A civil money judgment’s true value is realized through an effective plan for post-judgment enforcement. This article will discuss the methods to discover the existence and location of a judgment debtor’s (“Debtor”) property as well as the three most common methods for obtaining and selling the property: Garnishment, Continuing Garnishment, and Execution. The history, development, equitable/legal theories, or how to address exceptional circumstances of enforcing a civil money judgment (“Judgment”) will not be discussed.


Finding the Assets
There are a number of non-judicial means available to locate the assets of a Debtor. County Treasurer’s and Assessor’s offices have public records relating to vehicle and property ownership. There are also subscription services to find location and asset information on Debtors via Internet-hosted databases. However, these services tend to be expensive and are more targeted toward firms which participate in enforcement activities on a large scale. Individual cases may justify the use of private investigators, but the cost of such a service would have to be balanced against the potential for return.

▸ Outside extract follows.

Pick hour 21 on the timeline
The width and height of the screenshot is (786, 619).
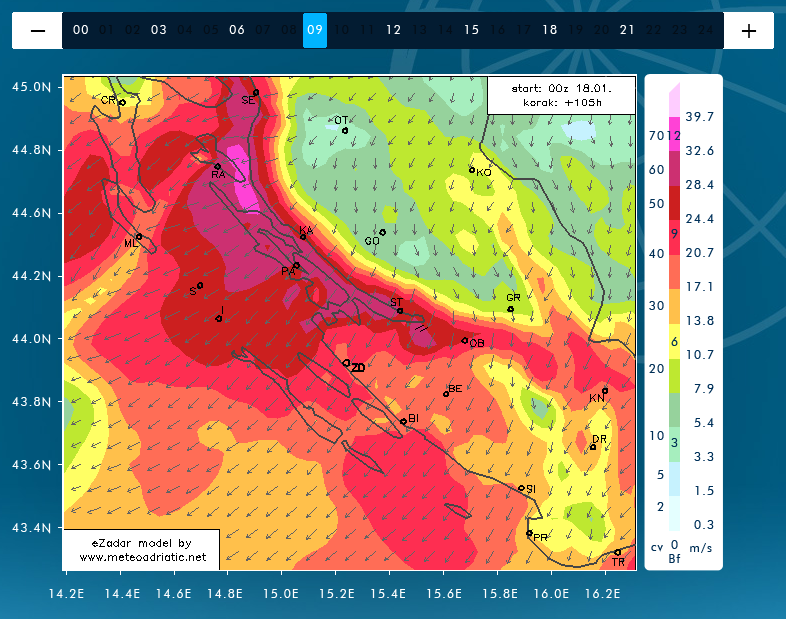click(627, 30)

Judicially enforced methods of locating assets are made available in the Wyoming Statutes (“WS”) and Rules of Civil Procedure (“W.R.C.P.”). Wyoming Statutes §1-17-402 and §1-21-517 allow the judgment creditor (“Creditor”) to “obtain discovery by interrogatories, depositions or otherwise, from any person, including the judgment debtor, in accordance with the Wyoming Rules of Civil Procedure.” The scope for post-judgment discovery is quite broad, limited only by the definition of “Property subject to execution.” A post-judgment discovery request may reach third parties and impose upon them an obligation to hold all assets in their possession belonging to the Debtor for the benefit of the Creditor. Unfortunately, discovery requests are often ignored, forcing the Creditor to rely on enforcement under Rule 37 of the W.R.C.P.


Writs of Garnishment
In general, Writs of garnishments (“Garnishments”) are governed by WS §§1-15-401 – 1-15-425. Garnishments are directed to third-parties (“Garnishee”), usually a bank or a holder of the Debtor’s accounts receivable. Garnishees are required to turn over all property currently in, or which comes into, the Garnishee’s possession during the thirty days after the service of the Garnishment , subject to the Garnishee’s right of setoff.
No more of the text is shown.